Effects of pain treatment on sleep in nursing home patients with dementia and depression: A multicenter placebo-controlled randomized clinical trial
Peer reviewed, Journal article
MetadataShow full item record
Original versionInternational Journal of Geriatric Psychiatry. 2018, 33 (4), 663-670. https://doi.org/10.1002/gps.4839
Objective: To investigate the effects of pain treatment on sleep in nursing home (NH) patients with dementia and depression. Methods: A multicenter, 2‐armed, double‐blinded, placebo‐controlled, randomized clinical trial conducted between August 2014 and September 2016. One hundred six long‐term patients from 47 NHs in Norway with dementia and depression according to the Mini‐Mental State Examination and the Cornell Scale for Depression in Dementia were included.
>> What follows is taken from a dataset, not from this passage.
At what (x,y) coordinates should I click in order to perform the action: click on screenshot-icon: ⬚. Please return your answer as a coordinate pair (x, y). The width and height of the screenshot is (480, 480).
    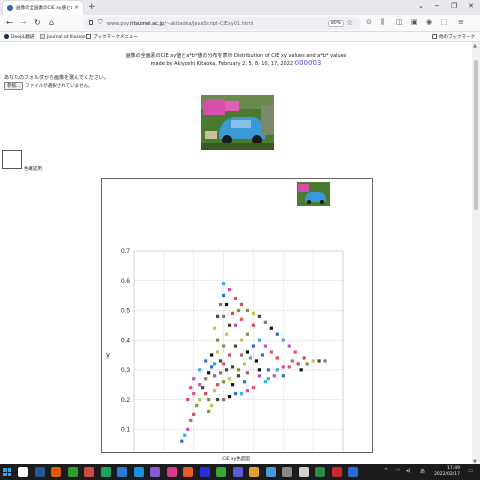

Patients received stepwise pain treatment in which those who did not use analgesics were randomized to receive either paracetamol (3 g/day) or placebo tablets; those who already used pain treatment were allocated to buprenorphine transdermal system (max. 10 μg/h/7 days) or placebo transdermal patches. Sleep was assessed continuously for 14 days by actigraphy, 1 week of baseline measurement, and 1 week of ongoing treatment. The following sleep parameters were evaluated: total sleep time, sleep efficiency (SE), sleep onset latency (SOL), wake after sleep onset, early morning awakening (EMA), and number of wake bouts. Results: In the intervention group (paracetamol/buprenorphine), SE (70%‐72%), SOL (32‐24 min), and EMA (50‐40 min) improved compared with the control group (SE, 70%‐67%; SOL, 47‐60 min; EMA, 31‐35 min). Treatment effects were significant (P < .01, P < .05, and P < .05, respectively). Conclusion: Compared with placebo, pain treatment improved sleep as measured with actigraphy. This implies that sleep, pain, and depression in NH patients should be critically evaluated and that pain treatment should be considered to be a potentially beneficial treatment.